[Saved data entries]
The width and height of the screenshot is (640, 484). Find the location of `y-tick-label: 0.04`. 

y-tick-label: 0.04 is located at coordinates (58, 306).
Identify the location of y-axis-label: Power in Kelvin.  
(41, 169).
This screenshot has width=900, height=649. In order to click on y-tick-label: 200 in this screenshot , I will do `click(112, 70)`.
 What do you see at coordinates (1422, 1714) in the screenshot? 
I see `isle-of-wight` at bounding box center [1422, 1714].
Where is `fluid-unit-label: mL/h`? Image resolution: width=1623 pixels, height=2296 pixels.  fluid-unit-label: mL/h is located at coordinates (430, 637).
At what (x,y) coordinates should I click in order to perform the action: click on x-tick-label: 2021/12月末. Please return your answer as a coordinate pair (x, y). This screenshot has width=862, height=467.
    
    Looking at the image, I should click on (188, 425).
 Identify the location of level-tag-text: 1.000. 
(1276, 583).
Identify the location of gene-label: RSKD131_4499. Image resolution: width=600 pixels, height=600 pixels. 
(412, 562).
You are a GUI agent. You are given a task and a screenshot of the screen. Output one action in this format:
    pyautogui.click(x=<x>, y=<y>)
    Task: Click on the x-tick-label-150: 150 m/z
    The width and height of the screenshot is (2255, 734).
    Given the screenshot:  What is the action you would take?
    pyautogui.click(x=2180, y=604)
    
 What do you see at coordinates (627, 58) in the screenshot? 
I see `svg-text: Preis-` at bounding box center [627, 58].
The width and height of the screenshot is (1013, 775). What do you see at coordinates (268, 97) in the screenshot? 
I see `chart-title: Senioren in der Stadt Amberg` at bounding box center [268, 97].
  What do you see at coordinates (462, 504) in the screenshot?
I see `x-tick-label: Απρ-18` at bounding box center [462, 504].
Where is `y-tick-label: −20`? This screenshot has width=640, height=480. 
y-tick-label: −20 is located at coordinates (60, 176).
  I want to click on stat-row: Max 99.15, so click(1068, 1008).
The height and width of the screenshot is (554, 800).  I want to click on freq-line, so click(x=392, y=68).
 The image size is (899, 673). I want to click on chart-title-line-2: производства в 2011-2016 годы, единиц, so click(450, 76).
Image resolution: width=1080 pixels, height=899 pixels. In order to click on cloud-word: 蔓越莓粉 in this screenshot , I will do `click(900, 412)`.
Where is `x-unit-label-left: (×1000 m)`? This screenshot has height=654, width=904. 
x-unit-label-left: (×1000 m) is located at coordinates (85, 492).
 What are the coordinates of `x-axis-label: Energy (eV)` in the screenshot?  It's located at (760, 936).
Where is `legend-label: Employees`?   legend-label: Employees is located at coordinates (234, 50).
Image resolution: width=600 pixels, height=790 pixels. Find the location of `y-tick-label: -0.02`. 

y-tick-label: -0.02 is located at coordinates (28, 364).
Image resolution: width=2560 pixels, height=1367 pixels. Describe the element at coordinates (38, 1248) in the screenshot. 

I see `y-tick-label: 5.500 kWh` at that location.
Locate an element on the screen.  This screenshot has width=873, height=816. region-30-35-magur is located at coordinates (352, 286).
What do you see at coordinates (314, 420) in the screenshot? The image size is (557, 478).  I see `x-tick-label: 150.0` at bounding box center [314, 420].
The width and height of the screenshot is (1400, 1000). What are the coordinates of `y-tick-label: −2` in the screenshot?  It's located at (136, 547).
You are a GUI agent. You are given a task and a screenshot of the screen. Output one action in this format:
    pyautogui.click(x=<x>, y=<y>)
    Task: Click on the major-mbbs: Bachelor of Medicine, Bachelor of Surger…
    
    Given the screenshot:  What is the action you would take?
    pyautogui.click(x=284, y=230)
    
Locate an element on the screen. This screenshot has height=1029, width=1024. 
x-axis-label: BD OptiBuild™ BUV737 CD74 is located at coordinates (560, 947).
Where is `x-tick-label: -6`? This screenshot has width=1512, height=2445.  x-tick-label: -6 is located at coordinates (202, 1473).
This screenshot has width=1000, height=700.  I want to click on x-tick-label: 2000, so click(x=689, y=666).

• **What the exercise asks**:
Rewrite all of the entries with "GUI agent" substituted by "UI agent" and every other character left as it is.

• **The completed task**:
The width and height of the screenshot is (640, 484). Find the location of `y-tick-label: 0.04`. 

y-tick-label: 0.04 is located at coordinates (58, 306).
Identify the location of y-axis-label: Power in Kelvin.  
(41, 169).
This screenshot has width=900, height=649. In order to click on y-tick-label: 200 in this screenshot , I will do `click(112, 70)`.
 What do you see at coordinates (1422, 1714) in the screenshot? 
I see `isle-of-wight` at bounding box center [1422, 1714].
Where is `fluid-unit-label: mL/h`? Image resolution: width=1623 pixels, height=2296 pixels.  fluid-unit-label: mL/h is located at coordinates (430, 637).
At what (x,y) coordinates should I click in order to perform the action: click on x-tick-label: 2021/12月末. Please return your answer as a coordinate pair (x, y). This screenshot has width=862, height=467.
    
    Looking at the image, I should click on (188, 425).
 Identify the location of level-tag-text: 1.000. 
(1276, 583).
Identify the location of gene-label: RSKD131_4499. Image resolution: width=600 pixels, height=600 pixels. 
(412, 562).
You are a UI agent. You are given a task and a screenshot of the screen. Output one action in this format:
    pyautogui.click(x=<x>, y=<y>)
    Task: Click on the x-tick-label-150: 150 m/z
    The width and height of the screenshot is (2255, 734).
    Given the screenshot:  What is the action you would take?
    pyautogui.click(x=2180, y=604)
    
 What do you see at coordinates (627, 58) in the screenshot? 
I see `svg-text: Preis-` at bounding box center [627, 58].
The width and height of the screenshot is (1013, 775). What do you see at coordinates (268, 97) in the screenshot? 
I see `chart-title: Senioren in der Stadt Amberg` at bounding box center [268, 97].
  What do you see at coordinates (462, 504) in the screenshot?
I see `x-tick-label: Απρ-18` at bounding box center [462, 504].
Where is `y-tick-label: −20`? This screenshot has width=640, height=480. 
y-tick-label: −20 is located at coordinates (60, 176).
  I want to click on stat-row: Max 99.15, so click(1068, 1008).
The height and width of the screenshot is (554, 800).  I want to click on freq-line, so click(x=392, y=68).
 The image size is (899, 673). I want to click on chart-title-line-2: производства в 2011-2016 годы, единиц, so click(450, 76).
Image resolution: width=1080 pixels, height=899 pixels. In order to click on cloud-word: 蔓越莓粉 in this screenshot , I will do `click(900, 412)`.
Where is `x-unit-label-left: (×1000 m)`? This screenshot has height=654, width=904. 
x-unit-label-left: (×1000 m) is located at coordinates (85, 492).
 What are the coordinates of `x-axis-label: Energy (eV)` in the screenshot?  It's located at (760, 936).
Where is `legend-label: Employees`?   legend-label: Employees is located at coordinates (234, 50).
Image resolution: width=600 pixels, height=790 pixels. Find the location of `y-tick-label: -0.02`. 

y-tick-label: -0.02 is located at coordinates (28, 364).
Image resolution: width=2560 pixels, height=1367 pixels. Describe the element at coordinates (38, 1248) in the screenshot. 

I see `y-tick-label: 5.500 kWh` at that location.
Locate an element on the screen.  This screenshot has width=873, height=816. region-30-35-magur is located at coordinates (352, 286).
What do you see at coordinates (314, 420) in the screenshot? The image size is (557, 478).  I see `x-tick-label: 150.0` at bounding box center [314, 420].
The width and height of the screenshot is (1400, 1000). What are the coordinates of `y-tick-label: −2` in the screenshot?  It's located at (136, 547).
You are a UI agent. You are given a task and a screenshot of the screen. Output one action in this format:
    pyautogui.click(x=<x>, y=<y>)
    Task: Click on the major-mbbs: Bachelor of Medicine, Bachelor of Surger…
    
    Given the screenshot:  What is the action you would take?
    pyautogui.click(x=284, y=230)
    
Locate an element on the screen. This screenshot has height=1029, width=1024. 
x-axis-label: BD OptiBuild™ BUV737 CD74 is located at coordinates (560, 947).
Where is `x-tick-label: -6`? This screenshot has width=1512, height=2445.  x-tick-label: -6 is located at coordinates (202, 1473).
This screenshot has width=1000, height=700.  I want to click on x-tick-label: 2000, so click(x=689, y=666).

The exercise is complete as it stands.